If you write your own Playwright keepalive instead of using notebooklm auth refresh or keepalive=N, the most damaging mistake is calling context.storage_state(path=…) unconditionally at the end of each cycle. When the session has aged out, page.goto("https://notebooklm.google.com/") 302s to accounts.google.com/…/SignIn, the login page sets a handful of anonymous cookies (NID, OTZ, __Host-GAPS, _ga, …), and an unconditional storage_state serializes only those, dropping every real auth cookie.
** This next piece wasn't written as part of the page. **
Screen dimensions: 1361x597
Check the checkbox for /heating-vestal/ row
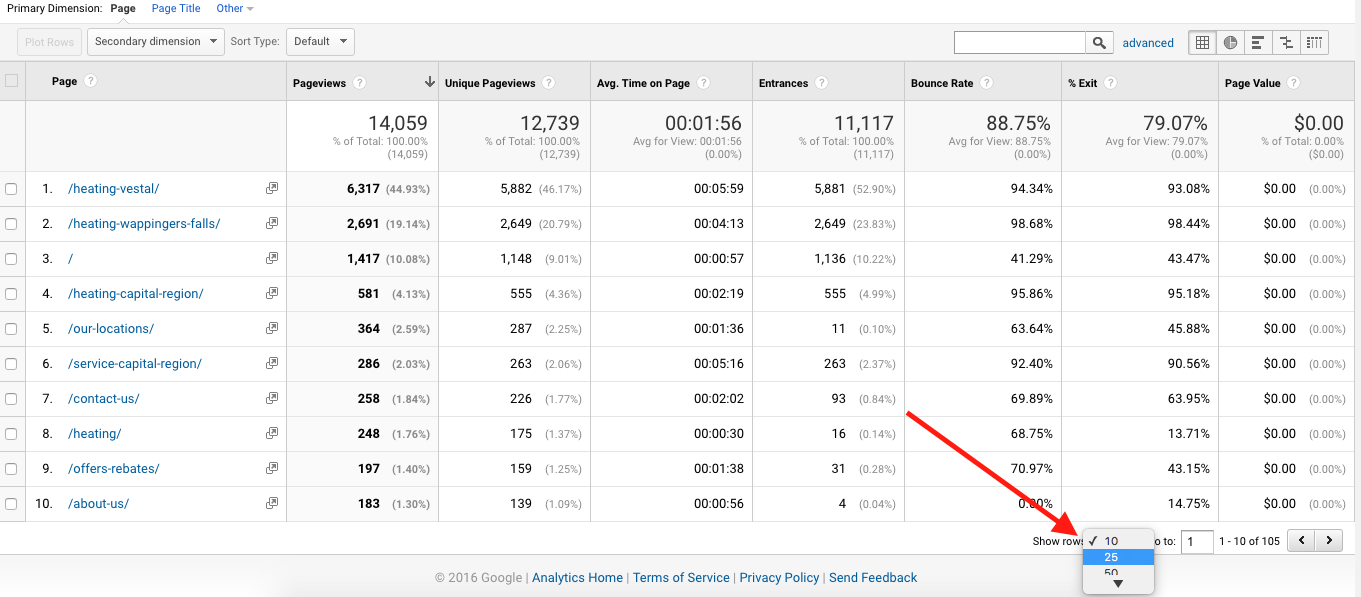11,188
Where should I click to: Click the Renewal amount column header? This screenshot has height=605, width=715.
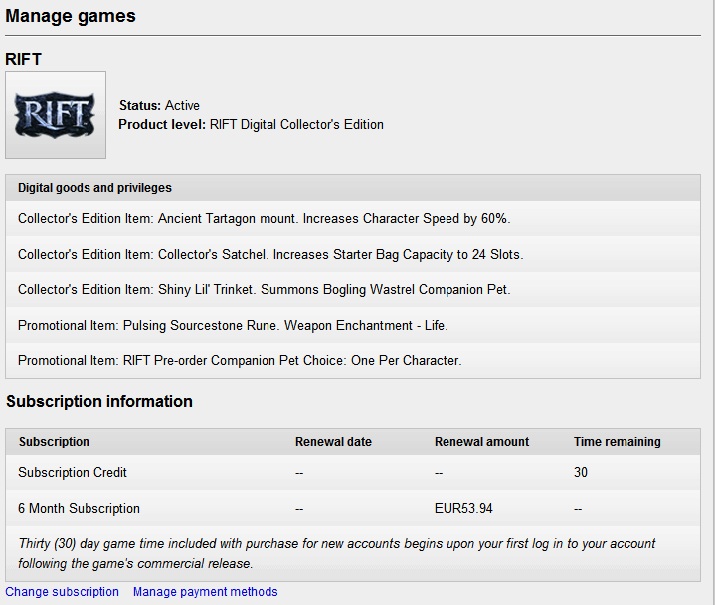tap(482, 442)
The next cold start finds a useless file and recovery requires a fresh interactive login. The rule for any wrapper that owns its own persistence: gate the write on a confirmed-authed page URL, or better, on a successful library API call.

from notebooklm import NotebookLMClient, AuthError

async def verify_and_save(context, STORAGE):
    try:
        async with NotebookLMClient.from_storage() as client:
            await client.notebooks.list()  # confirms auth
    except (AuthError, ValueError):
        return  # don't overwrite a good file with a bad jar
    await context.storage_state(path=STORAGE)

The supported keepalive surfaces (notebooklm auth refresh, keepalive=N) already gate their writes correctly.

A5 · Open questions

  • Exact *PSIDTS stale-value acceptance distribution. Acceptance varies by account, IP, Workspace policy, and extraction quality; longitudinal data would let us tune L2's 60 s floor more precisely.
  • DBSC enrollment status for Playwright-launched Chromium. Assumed non-bound on macOS/Linux (no TPM), possibly bound on Windows; untested.
  • Whether RotateBoundCookies returns interpretable errors for unsigned attempts — could let us detect a DBSC enforcement transition proactively rather than reactively.

Changelog

  • 2026-07-04 (v0.8.0 rewrite) — Restructured and trimmed for the v0.8.0 release. Now leads with the master-token headless path (L4) as the recommended approach for unattended / headless / server / CI use, adds an early Available auth methods comparison and a Recommended setup section, and consolidates the recovery ladder onto the single canonical L1L7 taxonomy shared with troubleshooting.md — reflecting the integrated L3 headless re-auth and L4 master-token re-mint. Corrected the prior status blockquote, relabeled browser-cookie extraction (a variant of L6 / a common L5 command, not L4), removed the obsolete "L5-A" label, and updated the NOTEBOOKLM_REFRESH_CMD scope note to "orthogonal to L1L4". Dated empirical claims (specific probe runs, hour-counts, month-stamped DBSC timeline) were replaced with durable, timeless statements. The internal cookie-jar-fidelity hazard log, the RotateCookies-vs-CheckCookie deep dive, the ruled-out experiments, and the ecosystem comparison were compressed into the Appendix.
  • Earlier revisions (2026-05 → 2026-06) — initial writeup and field experiment; merged-code sync (L1 RotateCookies POST, three-guard throttle); §2 background (cookie taxonomy, rotation model, DBSC, extraction); internal-threat cookie-jar-fidelity analysis; domain tiering (REQUIRED vs OPTIONAL); path-aware persistence follow-ups. Superseded by the v0.8.0 rewrite above; see git history for the full detail.